Sometimes the mood to make something "just because" strikes. There were plenty of other things I could have been doing last Sunday, but baking some fresh cinnamon raisin bagels sounded much better. If you were thinking of baking this weekend, I highly recommend these breakfast treats (that I have been enjoying for lunch all week ;-)). I promise it will be time well spent. This is apparently a "fast" bagel recipe, meaning they can be made in one day. If you wanted to make them to serve to guests I'd probably make them a day ahead of time, these do still need some time to rise.

Fresh Cinnamon Raisin Bagels

Cinnamon Raisin Bagels (makes 8)

Based on this recipe

1/2 cup warm water
1 tablespoon sugar
1 package active dry yeast
1 cup warm water
3 1/2 cups bread flour (or high gluten flour) plus extra for kneading
1 1/2 teaspoons salt
3 tablespoons sugar
1 tablespoon ground cinnamon
1 generous tablespoon honey
1 1/2 lightly packed cups of raisins

 

In the 1/2 cup of warm water pour in the 1 tablespoon sugar and yeast, but do not stir.
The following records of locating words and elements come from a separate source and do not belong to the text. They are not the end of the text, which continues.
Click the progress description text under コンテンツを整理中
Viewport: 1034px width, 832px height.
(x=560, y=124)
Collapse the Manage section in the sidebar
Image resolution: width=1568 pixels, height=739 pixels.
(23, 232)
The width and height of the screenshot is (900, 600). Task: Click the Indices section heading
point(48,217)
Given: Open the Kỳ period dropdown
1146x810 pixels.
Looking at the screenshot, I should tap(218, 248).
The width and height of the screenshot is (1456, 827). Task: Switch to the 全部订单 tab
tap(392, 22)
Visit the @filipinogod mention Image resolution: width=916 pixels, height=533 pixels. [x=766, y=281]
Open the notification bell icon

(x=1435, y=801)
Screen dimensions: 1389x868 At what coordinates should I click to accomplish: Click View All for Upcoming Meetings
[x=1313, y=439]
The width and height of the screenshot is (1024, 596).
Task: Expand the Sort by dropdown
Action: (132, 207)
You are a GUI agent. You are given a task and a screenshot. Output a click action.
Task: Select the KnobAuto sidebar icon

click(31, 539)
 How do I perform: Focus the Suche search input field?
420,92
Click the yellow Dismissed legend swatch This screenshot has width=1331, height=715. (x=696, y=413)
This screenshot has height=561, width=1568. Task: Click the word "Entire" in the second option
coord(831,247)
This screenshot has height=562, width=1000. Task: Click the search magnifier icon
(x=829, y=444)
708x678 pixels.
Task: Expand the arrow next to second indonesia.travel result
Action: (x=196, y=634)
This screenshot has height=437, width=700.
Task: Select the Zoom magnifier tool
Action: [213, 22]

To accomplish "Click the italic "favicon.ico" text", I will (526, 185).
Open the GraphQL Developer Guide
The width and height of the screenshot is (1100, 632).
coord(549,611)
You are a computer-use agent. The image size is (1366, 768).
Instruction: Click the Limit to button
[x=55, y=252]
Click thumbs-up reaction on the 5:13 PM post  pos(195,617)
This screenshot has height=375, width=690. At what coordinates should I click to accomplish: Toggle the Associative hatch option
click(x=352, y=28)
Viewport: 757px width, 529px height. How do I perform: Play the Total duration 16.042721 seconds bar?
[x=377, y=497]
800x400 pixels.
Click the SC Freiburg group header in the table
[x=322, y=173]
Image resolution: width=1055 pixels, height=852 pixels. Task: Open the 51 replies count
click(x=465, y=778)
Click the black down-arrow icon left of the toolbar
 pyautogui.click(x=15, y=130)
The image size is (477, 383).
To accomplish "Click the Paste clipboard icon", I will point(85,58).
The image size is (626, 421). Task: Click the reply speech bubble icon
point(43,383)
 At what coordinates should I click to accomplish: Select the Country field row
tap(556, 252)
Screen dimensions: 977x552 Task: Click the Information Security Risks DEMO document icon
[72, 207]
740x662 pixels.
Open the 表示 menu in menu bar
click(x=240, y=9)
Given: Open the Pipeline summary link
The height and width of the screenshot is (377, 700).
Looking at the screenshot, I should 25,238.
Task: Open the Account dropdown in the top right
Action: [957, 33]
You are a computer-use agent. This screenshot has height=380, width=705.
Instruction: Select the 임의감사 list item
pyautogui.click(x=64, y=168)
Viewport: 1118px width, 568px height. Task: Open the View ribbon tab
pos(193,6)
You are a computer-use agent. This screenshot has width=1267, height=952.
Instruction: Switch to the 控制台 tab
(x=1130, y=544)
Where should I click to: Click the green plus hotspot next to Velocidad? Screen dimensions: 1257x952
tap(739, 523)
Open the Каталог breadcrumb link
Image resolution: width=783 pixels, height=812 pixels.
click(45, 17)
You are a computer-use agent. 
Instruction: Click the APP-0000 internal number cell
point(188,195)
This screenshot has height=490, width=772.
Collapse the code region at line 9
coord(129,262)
Allow to sit for about 5 minutes and then stir until everything is dissolved into the water.

In a large bowl combine the flour, salt, 3 tablespoons of sugar, cinnamon and raisins. Make a well in the middle of the dry ingredients and pour in the honey, yeast mixture, and about 1/2 cup more of the warm water. Start to combine everything, adding the remaining half cup of warm water as needed. Once the dough has come together pour out on to a floured work surface and knead for about 10 minutes until it is smooth and elastic. Adding a little extra flour here and there and incorporating as much as you can to help create a firm and stiff dough.

Once you are done kneading shape the dough into a round and place in a large lightly oiled bowl. Cover with a damp towel and leave to rise in a warm place for about an hour. After an hour, check on the dough. Punch it down a bit and leave it to rest, covered, for 10 minutes more.

Gently divide the dough into 8 equal pieces. Store your dough pieces underneath the damp dish towel. Now take a section and shape into a round, then with a little gentle pressure roll the dough into a round ball. (It may not be perfect because of the raisins, that's OK just go for as close as possible to perfect ball shape.) Dip a finger in flour and push through the center of the dough ball to create the hole. Stretch the hole to about 1/3 the diameter of the bagel. Place back underneath the damp towel and repeat with remaining dough sections. Once all the bagels have been formed allow them to rest for 10 more minutes under the towel.

In the meantime preheat your oven to 425 degrees and bring a large pot of water to a boil. Once the water boils, lower the heat a little and add 2-3 bagels to the water at a time. Once the bagels rise to the top (it won't take long) allow to boil for 1 minute then turn the bagels over and allow the other side to boil for 1 minute. Remove bagels from pot and place on a lightly oiled baking sheet.

When all the bagels have been boiled place the baking sheet in the oven and bake for about 20 minutes, or until golden brown.

Attempt to let them cool on a wire rack for 5 minutes (I had one open and smoothered in butter in less then 2 ;-)). Toast if you so choose, and enjoy!

Sliced and buttered homemade cinnamon raisin bagel

Do you tend to spend a little extra time in the kitchen on weekends? Or do you see the weekends as a break from having to feed yourself ;-)?